What you are asked to do> Omit the images. Reproduce each line of the records exactly as it appears.

Information given>
__________________________________________________
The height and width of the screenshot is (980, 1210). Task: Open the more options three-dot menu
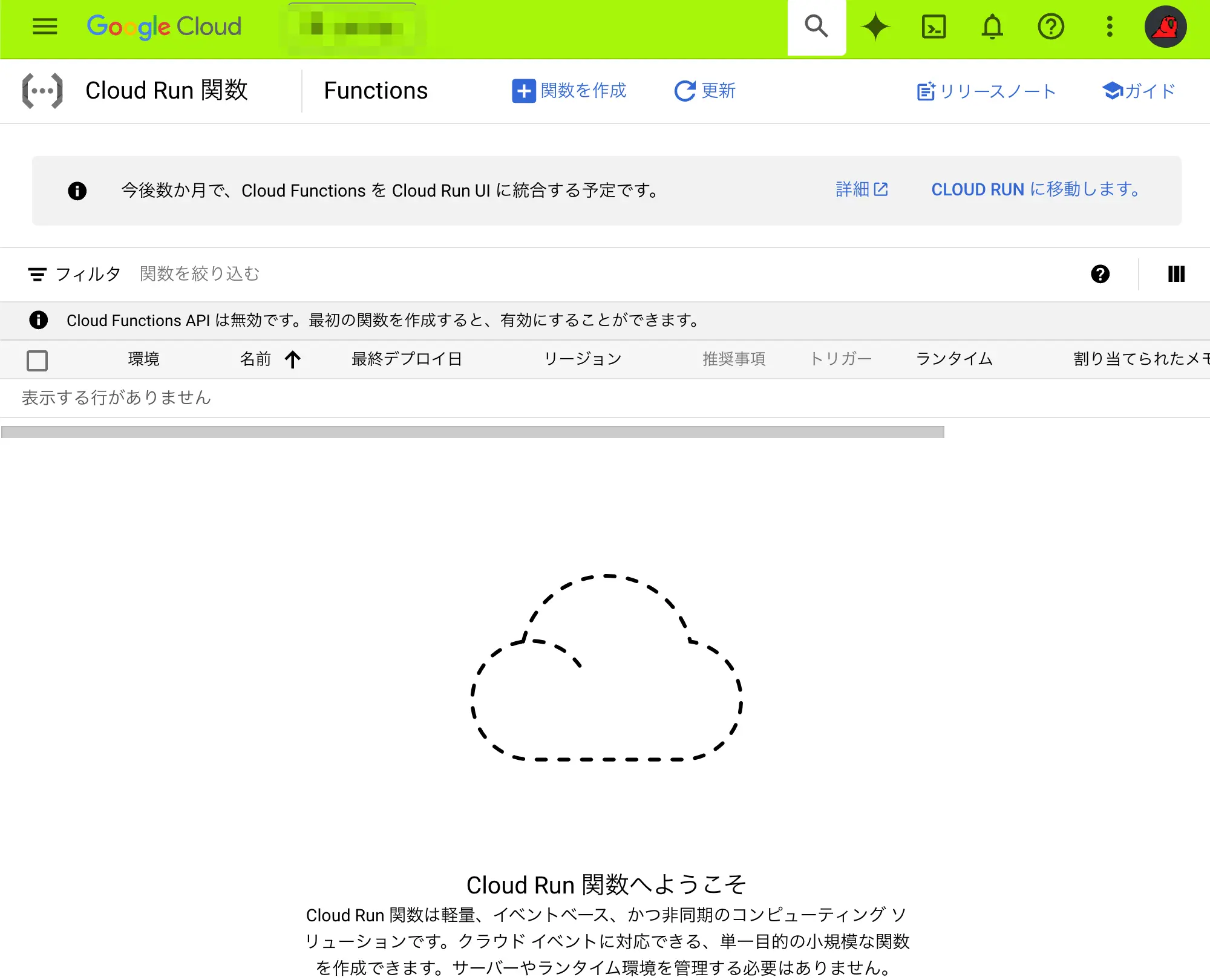coord(1109,27)
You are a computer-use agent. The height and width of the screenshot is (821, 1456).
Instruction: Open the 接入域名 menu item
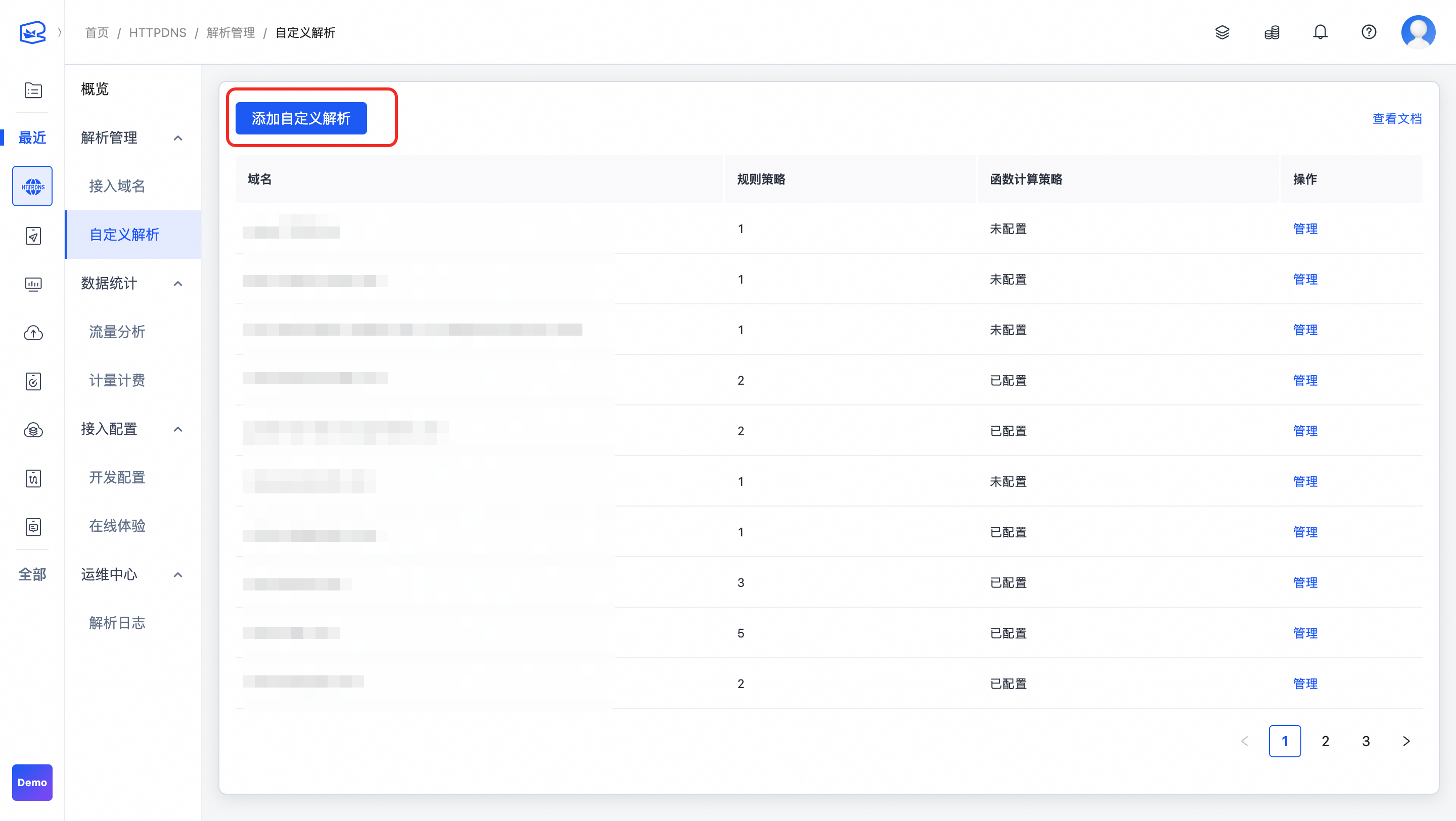[x=117, y=186]
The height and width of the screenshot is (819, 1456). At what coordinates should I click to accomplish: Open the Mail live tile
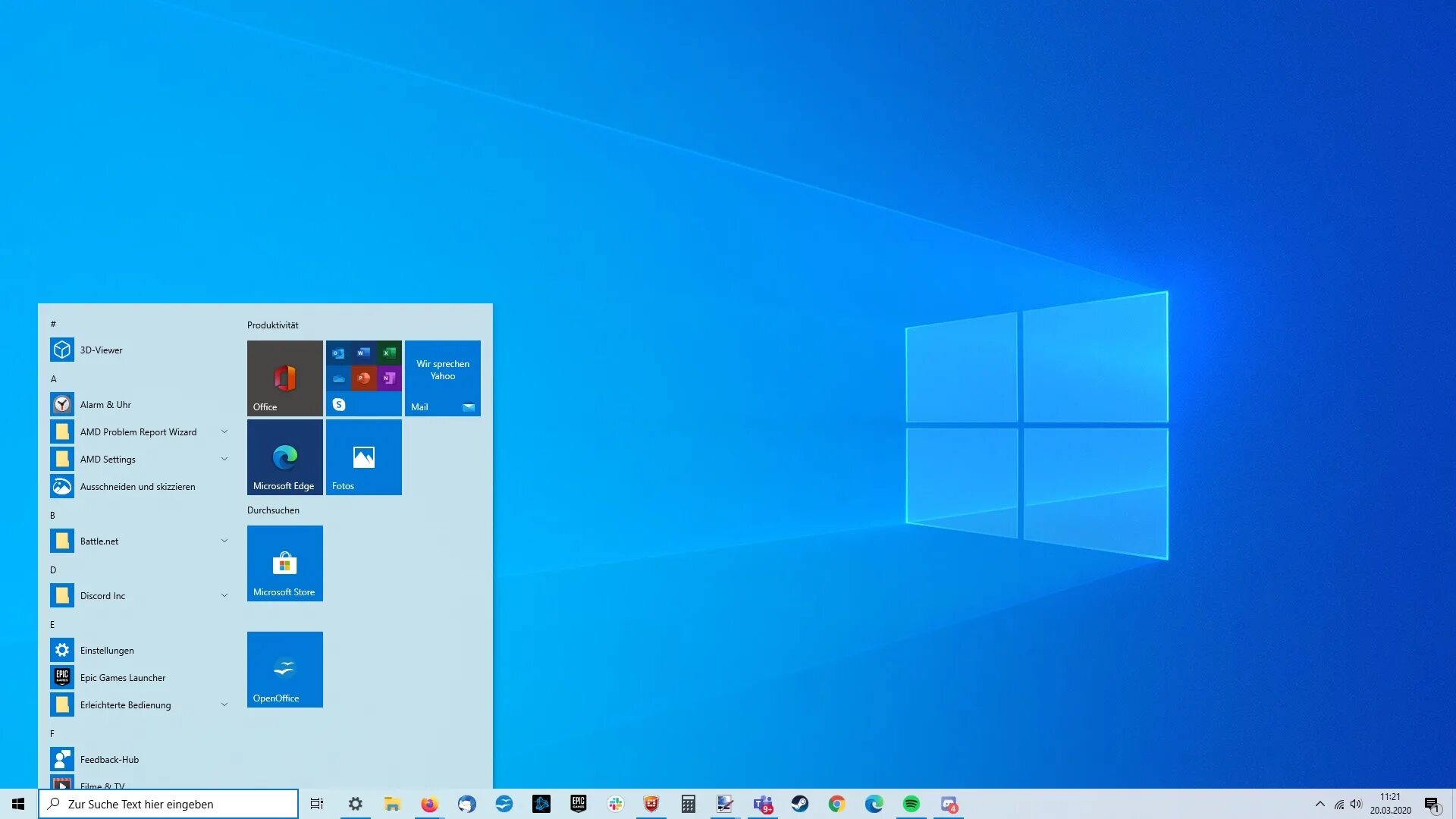coord(442,378)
__________________________________________________
Exercise response>
The height and width of the screenshot is (980, 1210). Task: Open the more options three-dot menu
coord(1109,27)
You are a computer-use agent. The height and width of the screenshot is (821, 1456).
Instruction: Open the 接入域名 menu item
[x=117, y=186]
The height and width of the screenshot is (819, 1456). At what coordinates should I click to accomplish: Open the Mail live tile
coord(442,378)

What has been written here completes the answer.